I apologize in advance if this is a configuration, user, or PEBKAC issue and not a bug, or if this is not the appropriate forum to bring this. Please disregard if so. I've not been able to find relevant documentation, nor have other examples of scrapy+deltafetch addressed this. II also have not been able to find any helpful references to dotscrapy, so I am also unsure if it is configured properly. I believe this is a bug since I believe I have it configured correctly, but without reference documentation or other user examples, I can't be sure.
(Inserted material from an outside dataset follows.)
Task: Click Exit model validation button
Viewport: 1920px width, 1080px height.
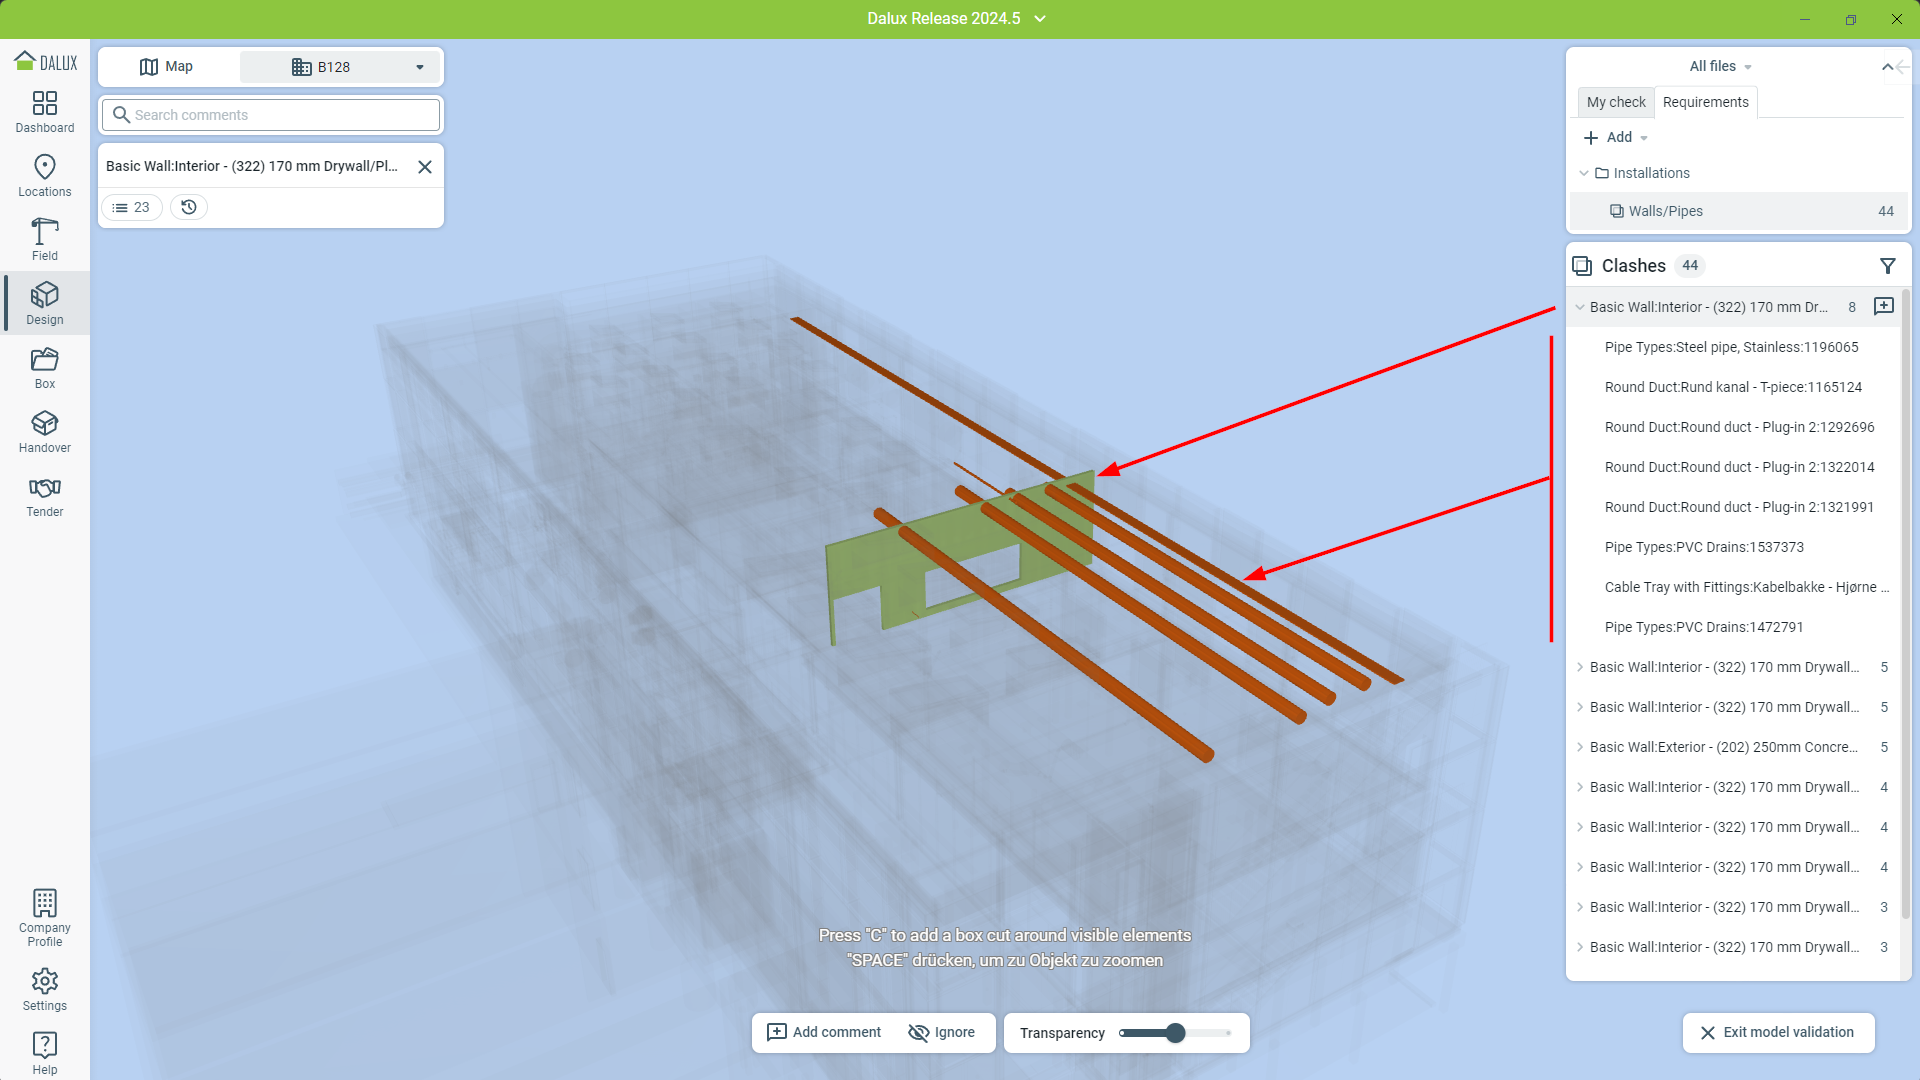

If this is not a bug then please disregard; however if anyone could point me to a working configuration, or additional troubleshooting steps, it would be most appreciated.

Issue:

With deltafetch enabled, scrapy is still crawling previously crawled urls.

System is RHEL 6.5

[root@hostname ~]# python -V
Python 2.6.6

I've installed deltafetch via pip:

[root@hostname ~]# pip search scrapy
Scrapy                    - A high-level Python Screen Scraping framework
  INSTALLED: 0.18.4
  LATEST:    0.22.2

[root@hostname ~]# pip search scrapylib
scrapylib                 - Scrapy helper functions and processors
  INSTALLED: 1.1.3 (latest)

/usr/lib/python2.6/site-packages/scrapylib/deltafetch.py

I've configured my settings.py thus:

SPIDER_MIDDLEWARES = {
    'scrapylib.deltafetch.DeltaFetch': 100,
}

DELTAFETCH_ENABLED = True
DOTSCRAPY_ENABLED = True

When I run the spider, DeltaFetch appears to be enabled:

2014-06-20 10:58:00-0400 [scrapy] DEBUG: Enabled spider middlewares: HttpErrorMiddleware,
DeltaFetch, OffsiteMiddleware, RefererMiddleware, UrlLengthMiddleware, DepthMiddleware

The .scrapy directory is created:

[user@hostname output]$ ls -al ../.scrapy
 total 12
 drwxrwxr-x. 3 user user 4096 Jun 20 10:58 .
 drwxrwxr-x. 6 user user 4096 Jun 20 10:58 ..
drwxrwxr-x. 2 user user 4096 Jun 20 10:58 deltafetch

The db file is being created:

[user@hostname output]$ ls -al ../.scrapy/deltafetch/
total 16
drwxrwxr-x. 2 user user  4096 Jun 20 10:58 .
drwxrwxr-x. 3 user user  4096 Jun 20 10:58 ..
-rw-rw-r--. 1 user user 12288 Jun 20 10:58 spider.db

[user@hostname deltafetch]$ file spider.db 
spider.db: Berkeley DB (Hash, version 9, native byte-order)
[user@hostname deltafetch]$

However the .db file appears to have no state data:

[user@hostname deltafetch]$ python
Python 2.6.6 (r266:84292, Nov 21 2013, 10:50:32) 
[GCC 4.4.7 20120313 (Red Hat 4.4.7-4)] on linux2
Type "help", "copyright", "credits" or "license" for more information.
>>> import bsddb
>>> for k, v in bsddb.hashopen("spider.db").iteritems(): print k, v
... 
>>> 

[user@hostname deltafetch]$ db_dump spider.db 
VERSION=3
format=bytevalue
type=hash
db_pagesize=4096
HEADER=END
DATA=END

When I run the spider again, all the same urls are crawled/fetched and even though there were new items in the crawl, the state db did not get appear to get updated, eg .this is previously fetched file:

2014-06-20 11:13:56-0400 [spider] DEBUG: Crawled (200)
<GET http://www.example.com/xxx/xxx/xxx/xxx/xxx.xml>
(referer: None)

I can see not only from the log that the files are still being crawled, but the .xml files that I create from the crawl are getting created again.

I've looked at the other related deltafetch questions and they did not address this issue, any assistance appreciated.